We are getting ready to enter another year. And while so many of us will begin setting resolutions that revolve around bettering ourselves (as we should, and Messy Mindfulness gives some tips on how to do just that), there are some things that we will fail to consider. It was not until 2020 that I realized that part of supporting my well-being is expanding my knowledge and reconsidering where my efforts go.
I am speaking to social justice. I know this is probably not the first thing that comes to mind when we think of New Year’s Resolutions, however, it can be something empowering and powerful. I am all for creating goals that put our mental health and well-being forward and I think goals revolving around social justice compliment this.
Not only are we contributing to creating a safer, more welcoming environment for everyone, but we are finding purpose beyond ourselves. Now, I know the idea of fighting for a world that recognizes and prioritizes effective justice, inclusion, diversity, and equity feels really overwhelming. This feeling often discourages us from doing anything at all. But effective efforts are not just organizing a march in Washington or raising millions of dollars, they are the “small” things, as well.
First, before I even define what these “small” things can be, I do think it is important to focus the majority of your energy into one to three social justice issues. This does not mean ignoring all others, it just means not actively seeking them out. The majority of my follow-through and follow-ups are centered around Black Lives Matters, specifically in regard to police brutality, political reform, such as voting rights, and educational reform. While I am also incredibly passionate about things such as climate change or protection for trans men and women, this is often something I educate myself in, but choose actions that do not require as much thought, such as signing up for regular monthly donations, eating plant-based meals a few days a week, go thrifting, rather than using fast fashion, and so on.

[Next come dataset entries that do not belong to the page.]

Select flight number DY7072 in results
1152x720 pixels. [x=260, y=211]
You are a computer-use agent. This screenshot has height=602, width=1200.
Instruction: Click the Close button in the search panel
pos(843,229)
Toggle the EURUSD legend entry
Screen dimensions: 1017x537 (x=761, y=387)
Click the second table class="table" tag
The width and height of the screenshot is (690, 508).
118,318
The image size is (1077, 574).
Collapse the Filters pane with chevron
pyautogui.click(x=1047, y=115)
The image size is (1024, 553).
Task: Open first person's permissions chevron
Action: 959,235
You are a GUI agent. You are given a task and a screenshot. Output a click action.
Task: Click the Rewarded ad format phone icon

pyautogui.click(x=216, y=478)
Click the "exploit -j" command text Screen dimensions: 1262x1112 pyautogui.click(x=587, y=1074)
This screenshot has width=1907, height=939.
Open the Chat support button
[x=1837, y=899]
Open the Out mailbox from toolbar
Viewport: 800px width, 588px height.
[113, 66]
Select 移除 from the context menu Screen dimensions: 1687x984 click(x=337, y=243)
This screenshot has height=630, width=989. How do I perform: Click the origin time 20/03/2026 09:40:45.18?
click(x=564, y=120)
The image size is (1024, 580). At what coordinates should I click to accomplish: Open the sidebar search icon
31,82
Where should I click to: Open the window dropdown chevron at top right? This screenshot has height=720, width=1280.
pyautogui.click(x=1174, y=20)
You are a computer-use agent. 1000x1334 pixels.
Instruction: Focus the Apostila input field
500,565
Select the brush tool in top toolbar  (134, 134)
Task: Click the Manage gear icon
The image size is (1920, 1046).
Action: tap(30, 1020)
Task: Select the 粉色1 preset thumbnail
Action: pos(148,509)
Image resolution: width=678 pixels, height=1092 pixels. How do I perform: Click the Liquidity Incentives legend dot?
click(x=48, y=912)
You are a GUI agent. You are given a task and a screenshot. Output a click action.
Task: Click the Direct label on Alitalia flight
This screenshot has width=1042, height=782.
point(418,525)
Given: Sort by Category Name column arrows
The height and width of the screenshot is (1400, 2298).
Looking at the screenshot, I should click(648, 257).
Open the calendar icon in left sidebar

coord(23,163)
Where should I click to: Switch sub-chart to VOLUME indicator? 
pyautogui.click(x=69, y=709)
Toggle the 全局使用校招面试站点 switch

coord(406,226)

Although I do think it is important to remain educated and up to date on as many subjects as possible, I also do not think this is sustainable for ensuring effective change and can put one’s mental health at risk. So, once you have decided what you truly want to focus upon as of now, you can determine three to five small actions to take in support of said focus. For example, maybe this year you want to become more environmentally conscious. Some “small” actions may be eating plant based for three meals a week, limiting waste, recycling more, donating old clothing items, and more.
The reality is the more taxing and complicated we make social justice seem, the harder it is to engage and connect with it. Our actions, no matter how small they may feel, make a difference. You are capable of making an impact, even if it doesn’t feel like a giant one.